In seguito alle soppressioni leopoldine che interessarono anche l’antica compagnia della Santa Croce, nella seconda metà dell’Ottocento, ormai sconsacrata e spogliata parzialmente degli affreschi e degli arredi liturgici, la cripta fu trasformata in palestra ad uso della polisportiva “Mens Sana”, fino agli anni sessanta del secolo scorso.

Oggi le possenti volte in laterizio ospitano una mensa universitaria sovraffollata e dalle file chilometriche, l’unica rimasta ancora attiva entro le mura della città.

Prima dei lavori di adeguamento “ginnico” degli ambienti, gli affreschi absidali furono asportati “a massello”, ossia portando via anche la muratura retrostante l’intonaco. Le prove pittoriche più belle furono acquisite per prelazione dal Comune e poi passate in Pinacoteca, lasciando il resto alle sorti di un’improvvisata vendita all’asta.
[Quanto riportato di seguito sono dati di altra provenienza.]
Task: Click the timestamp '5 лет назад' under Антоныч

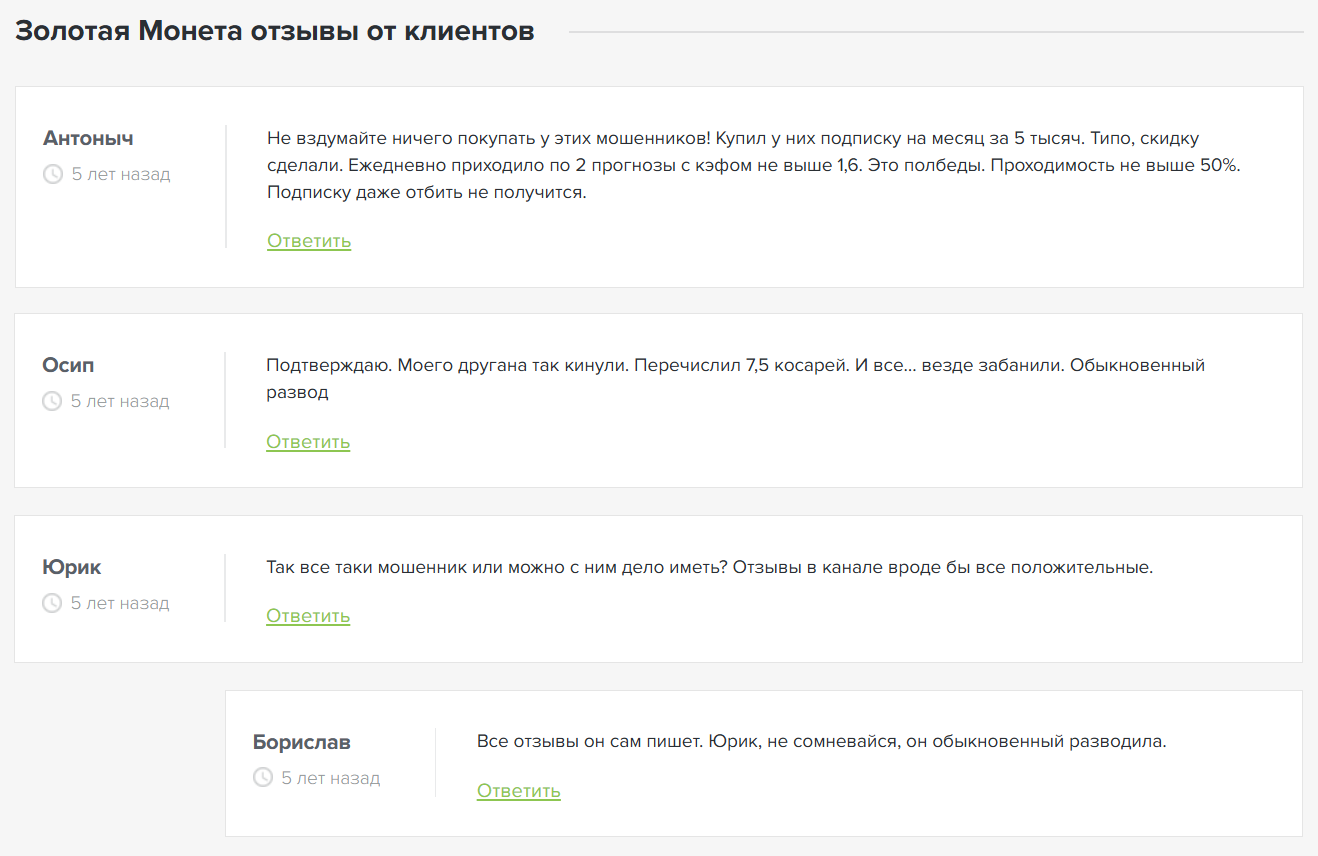Action: pos(123,174)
Tra gli interessati, si fece avanti lo spregiudicato conte Griccioli, che dopo l’acquisto all’incanto trasferì i dipinti nella chiesa di Sant’Eugenio al Monistero, divenuta proprietà di famiglia dopo la soppressione napoleonica, spassoso parco giochi in cui il titolato poté coltivare il suo diletto per l’orrendo pasticcio artistico, mischiando antico, falso e moderno.
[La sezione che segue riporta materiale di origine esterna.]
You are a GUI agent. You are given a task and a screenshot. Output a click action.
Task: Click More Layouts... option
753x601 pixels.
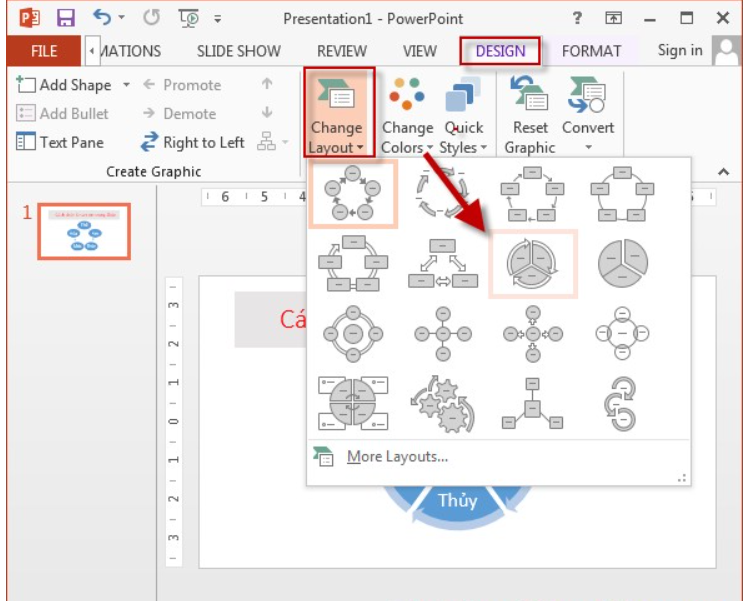point(396,457)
Quello che non fu possibile strappare per fini venali rimase in loco, ossia eleganti paraste decorate con motivi antiquari “a candelabra”, quattro oculi prospettici con gli Evangelisti (di cui il San Marco è il più notevole della serie, essendo ancora leggibile) e un Trionfo della Croce, purtroppo mascherato da molteplici ridipinture; fragili testimonianze che hanno subito il destino forse più tragico, ovvero l’incuria incondizionata.

Attualmente, gli affreschi rimasti sul posto versano in cattive condizioni di conservazione, vessati da efflorescenze saline causate dall’umidità ambientale e dalle infiltrazioni piovane, screpolature e pericolosi sollevamenti della pasta cromatica in prossimità delle crepe murarie, annerimenti dovuti a fumi, grassi e polveri provenienti dagli apparecchi industriali per le preparazioni gastronomiche.

Non bastasse, la superficie pittorica è in larga parte punteggiata da schizzi di bianco calcinato, esito curioso di un intervento “action painting” alla volta a botte del soffitto, praticato da un anonimo imbianchino con velleità –diremmo noi– da Pollock combina guai.

Contrari a ritenere il contesto preso in esame come un capolavoro dell’espressionismo astratto senese, urgono opportuni interventi di restauro e salvaguardia, atti a restituire al presente e a consegnare al futuro una testimonianza della storia urbana, seppur minore e di scarsa levatura, che non riguarda solo i locali residenti, ma l’intera storia della collettività.

Non abbiamo più il permesso di operare una selezione gerarchica tra ciò che appare esteticamente bello –pertanto notevole– e l’esatto opposto, anche se la “meraviglia” millantata dal Ministero della Cultura della corrente legislatura sembra far riemergere vecchi vizietti crociani, in piena coerenza con l’involuzione culturale e civile di cui ne ha fatto fiera ma vergognosa bandiera.

Per concludere, è conveniente ribadire come il recupero dei complessi storici e la conseguente rideterminazione semantica o riconversione degli stessi in luoghi sociali, civici, collettivi sia un’operazione piuttosto complessa e delicata, che può dar adito a risultati virtuosi (rappresentati da molti buoni esempi di riuscita archeologia industriale, in Italia o all’estero) oppure a prodotti disfunzionali e alla lunga fallimentari, come nel caso di mensa Sant’Agata, incapace di far coesistere funzione pubblica e dovere conservativo.

Un problema non di poco conto a cui l’amministrazione dovrebbe provvedere.